Elephants of Amboseli

Elephants of Amboseli

Elephants of Amboseli, Some of the most beautiful wild parts of Africa are protected by Kenya’s national parks. There are no strict park lines in this country, so wildlife can roam freely. This makes you think of what it must have been like many years ago, when there were fewer people and a lot more animals.Another thing that’s easy to see is why the colonists loved this country so much. In every direction you look, there is a huge space, a feeling of freedom, and the promise of crazy chances.

Amboseli National Park is beautiful because it has wide views and plains with tortilis, or umbrella thorn trees, that make the scenery look like a typical African one. It has a huge swamp that gets bigger and smaller when it rains. Rivers that run down from Kilimanjaro feed this wetland. These rivers give a lot of animals and birds food and water.

The elephants are the most obvious of these. Every day, they leave the swampy woods early in search of new grass to graze on. Seeing a group of huge pachyderms float on the haze of the Amboseli plain is one of the most moving things you can see in Africa. They look like ghostly, pale-gray galleons sailing in a line across a grass sea. Kilimanjaro in the background.

Most vertebrates live for about a billion heartbeats. For example, a shrew has a heart rate like a machine gun, so it only lives for a couple of years. Tortoises that move slowly can live up to 300 years. People and elephants both live about the same amount of time, but elephants are controlled by something else.

Elephants get new huge teeth several times during their lifetime. They usually only have one set in each jaw. When their last set is worn down, they can’t chew the rough wood and bark they eat, as well as the sand in the grass they eat. They lose weight and finally die of hunger.

People think that elephants, like whales and apes, are very smart and have strong emotions. They can talk to each other over long distances using ultrasound, which helps them stay in touch while they travel. The trunk is very sensitive, strong, and flexible.

At the end of its tail, an African elephant has two “fingers” that it can use to crack open a peanut shell without cutting the nut inside. It can also move things that weigh up to 350 kilograms. The trunk is a very complicated moving body part because it has 150,000 different muscle groups. Elephants also use their trunks to honk, drink, scratch, touch, grab, breathe, as a snorkel (because they are good swimmers), as a hose, and to smell. The smell sense of an elephant is four times stronger than that of a bloodhound.

In many parts of Africa, hunting has wiped out the gene pool of big tuskers and severely damaged elephant populations. However, Amboseli is still one of the few places in the world where huge elephants with modified incisors in their upper jaws can still be seen roaming the plains. Men and women of the African elephant species both have horns, but only males of the Asian species do.

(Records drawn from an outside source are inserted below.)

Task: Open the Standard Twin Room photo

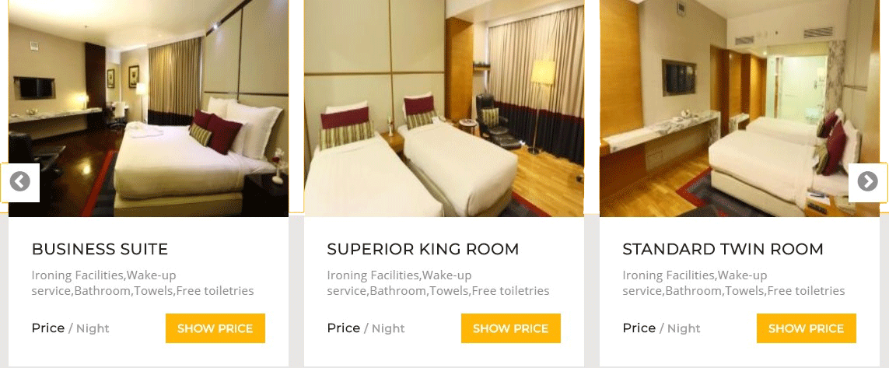Action: click(x=740, y=108)
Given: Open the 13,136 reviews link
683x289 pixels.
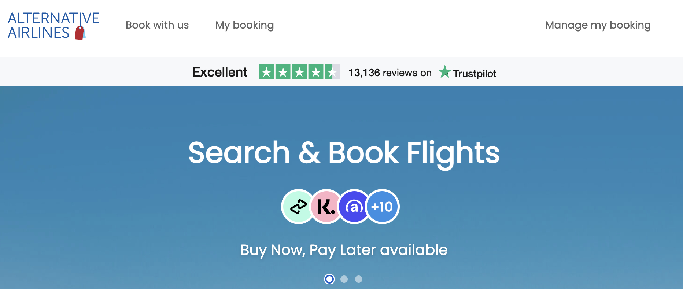Looking at the screenshot, I should [390, 73].
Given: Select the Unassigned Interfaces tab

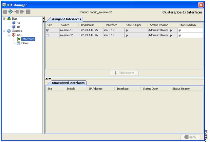Looking at the screenshot, I should click(x=68, y=83).
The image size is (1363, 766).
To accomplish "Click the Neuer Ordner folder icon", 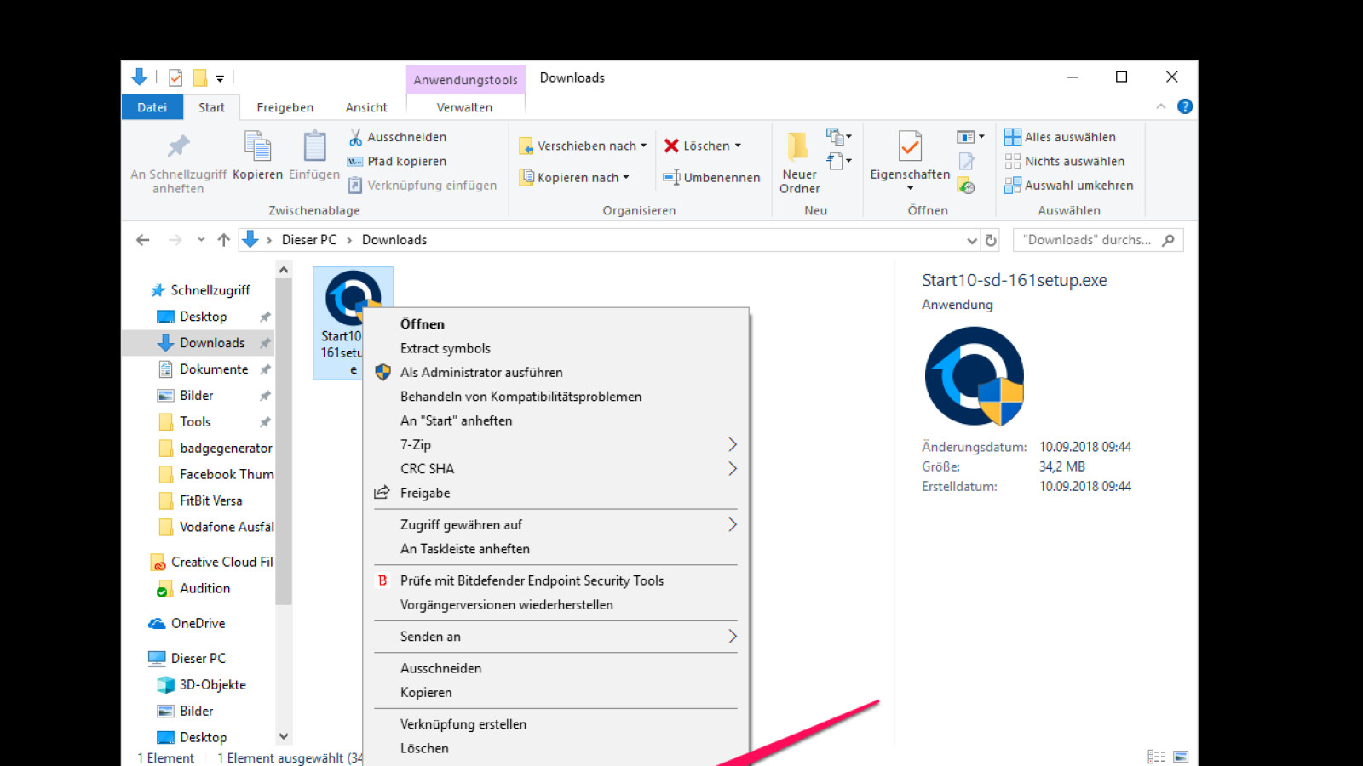I will click(798, 147).
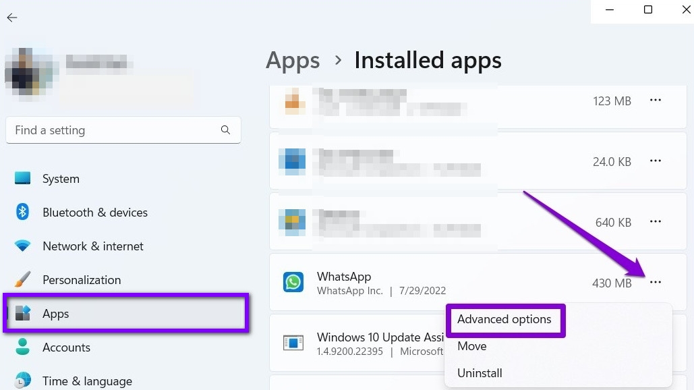Click inside the Find a setting field
Image resolution: width=694 pixels, height=390 pixels.
101,130
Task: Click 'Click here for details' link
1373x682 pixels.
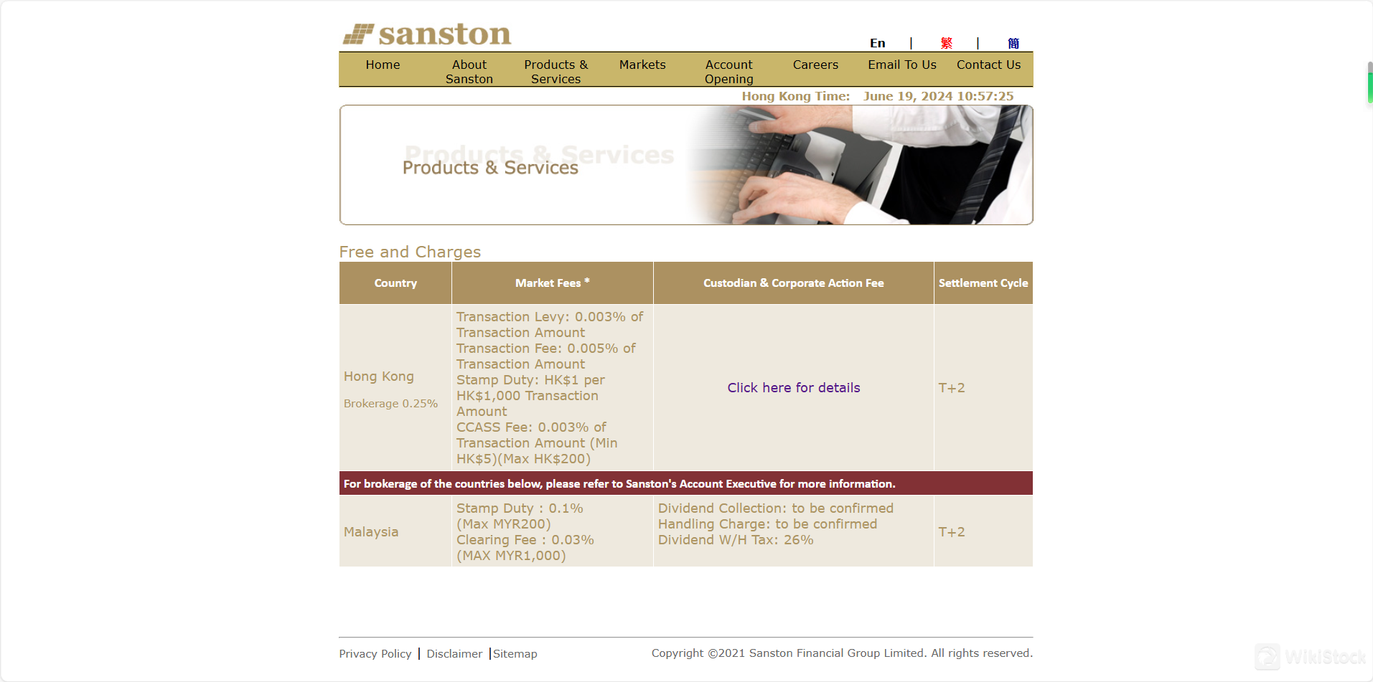Action: [793, 388]
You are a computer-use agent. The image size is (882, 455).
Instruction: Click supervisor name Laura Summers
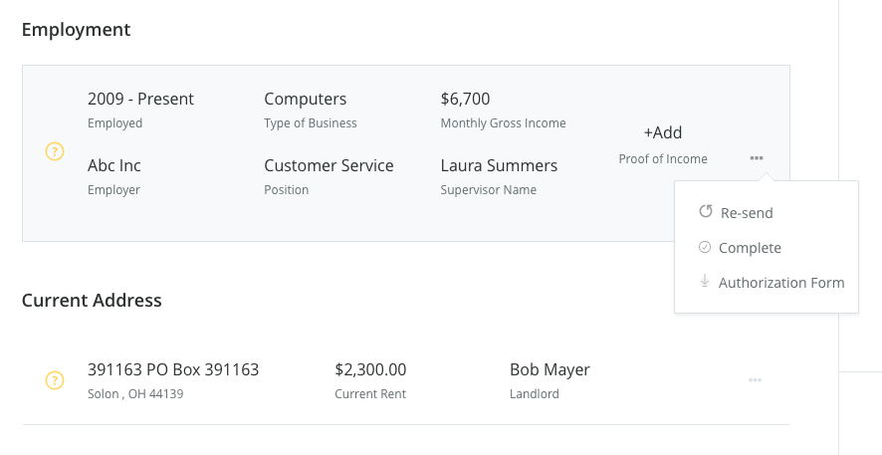click(499, 165)
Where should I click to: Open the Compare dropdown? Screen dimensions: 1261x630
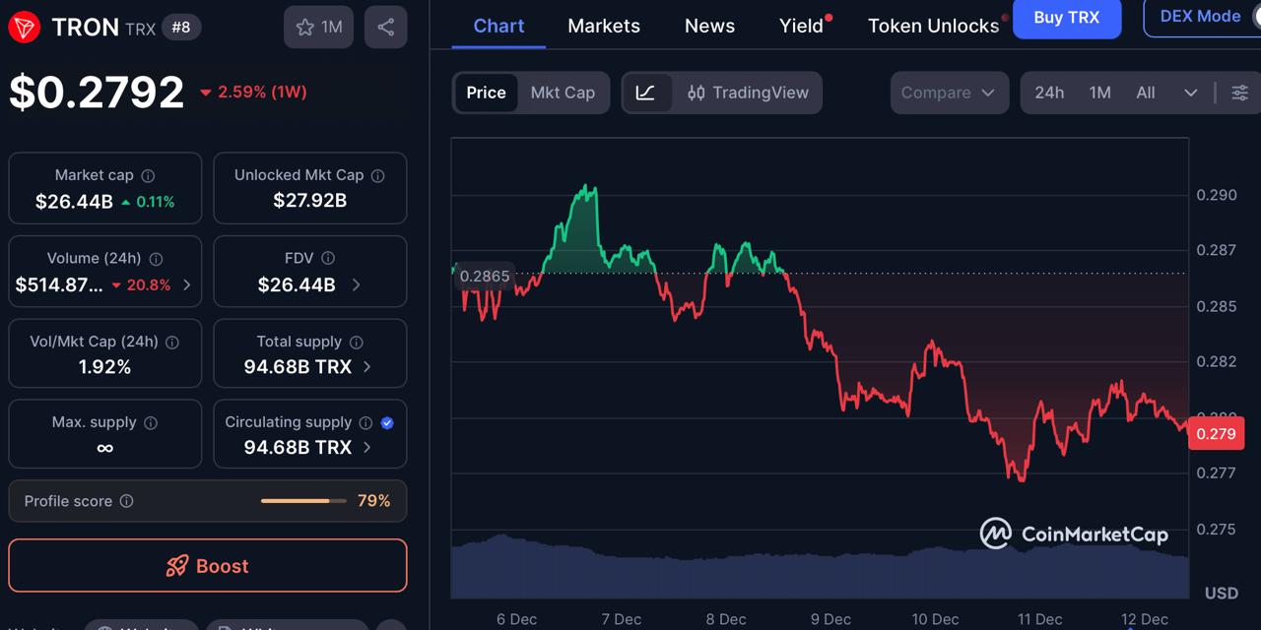pyautogui.click(x=948, y=93)
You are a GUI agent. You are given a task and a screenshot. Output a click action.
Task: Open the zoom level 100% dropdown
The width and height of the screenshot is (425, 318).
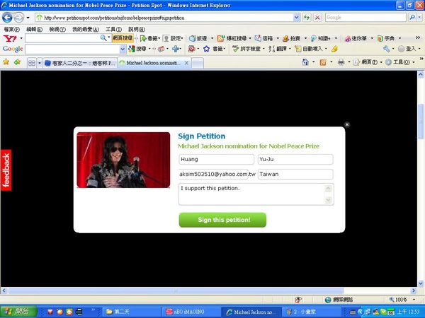414,300
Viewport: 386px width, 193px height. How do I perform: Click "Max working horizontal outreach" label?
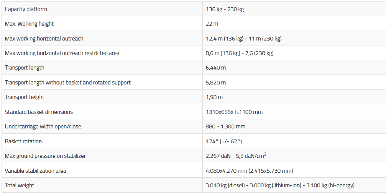tap(44, 39)
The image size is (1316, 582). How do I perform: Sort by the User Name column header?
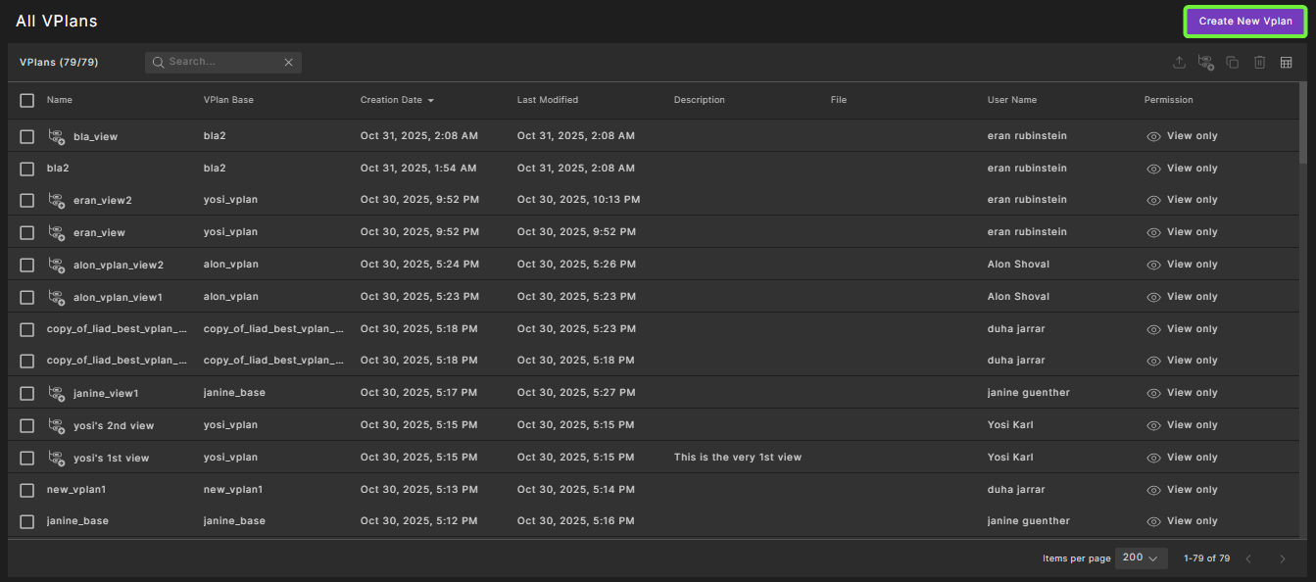tap(1011, 100)
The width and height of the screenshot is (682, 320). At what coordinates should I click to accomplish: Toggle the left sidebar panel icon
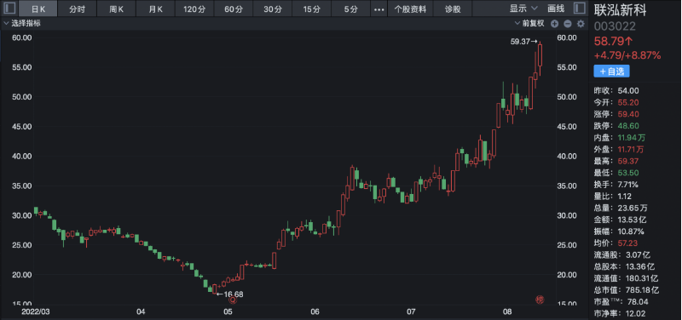[9, 9]
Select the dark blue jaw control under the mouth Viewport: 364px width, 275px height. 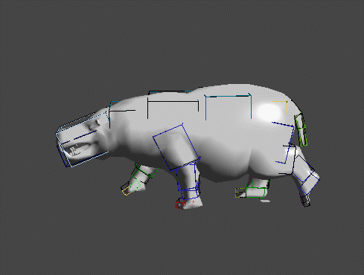click(x=63, y=155)
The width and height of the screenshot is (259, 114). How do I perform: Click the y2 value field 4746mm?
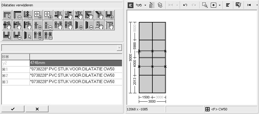[76, 63]
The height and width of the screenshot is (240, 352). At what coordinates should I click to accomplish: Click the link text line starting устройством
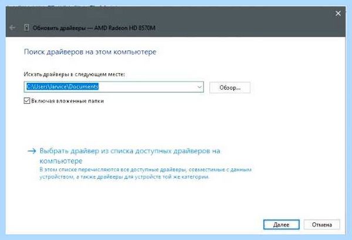coord(124,177)
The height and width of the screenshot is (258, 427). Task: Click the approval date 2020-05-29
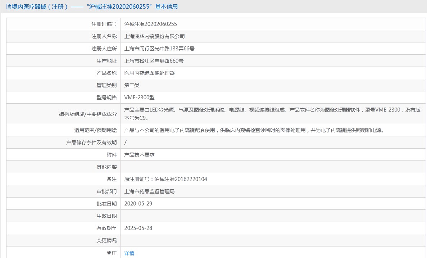click(x=138, y=204)
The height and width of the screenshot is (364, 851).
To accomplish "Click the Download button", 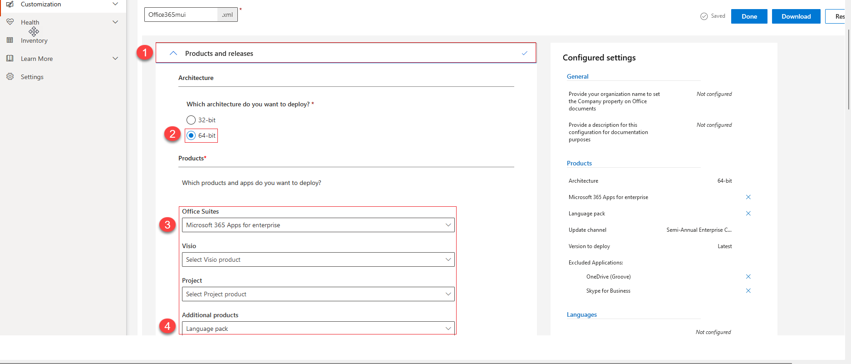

People usually have one or two tusks on each side. The tusk that is in front is called the master or slave tusk. That tusk will be worn down more than the other because it is used more, and it will often break off during an elephant’s lifetime.

Big tuskers can go around the camp at Satao Elerai Lodge without being stopped. They start to gather at the waterhole in front of the cabin early in the morning, and while people come and go, the big animals take over. Animals like giraffes, elands, kudu, and others hang out on the edges, like transgender people at a biker bar. The smarter black-backed jackals play a dangerous game by running in and out between their legs to steal a drink.

Ever since the Satao Elerai Conservancy was created, elephants have come back and, as they often do, changed the landscape in big ways. In the first few years, they cut down almost all of the big honey-nectared blackthorn (Acacia me//Lera) and fever trees (Acacia xanthophloea, also known as elemi in the area).

But what’s bad for one person is good for another. It took the builders two years to gather all the downed trees they could use to build the house. People have found very creative ways to use tree trunks, branches, and roots for both structural parts and fancy fittings. The stairs in the main bar, lounge, and dining room are a masterpiece of structural engineering and architecture.

The Amboseli plain was covered in dark storm clouds on our last night there. The man in charge of the Satao Elerai lodge said, “It will snow tonight.” When we woke up early, Kilimanjaro was bathed in a soft golden glow, and the snow covered the peak of the mountain. That rainbow after a storm made me think that better times were on the way.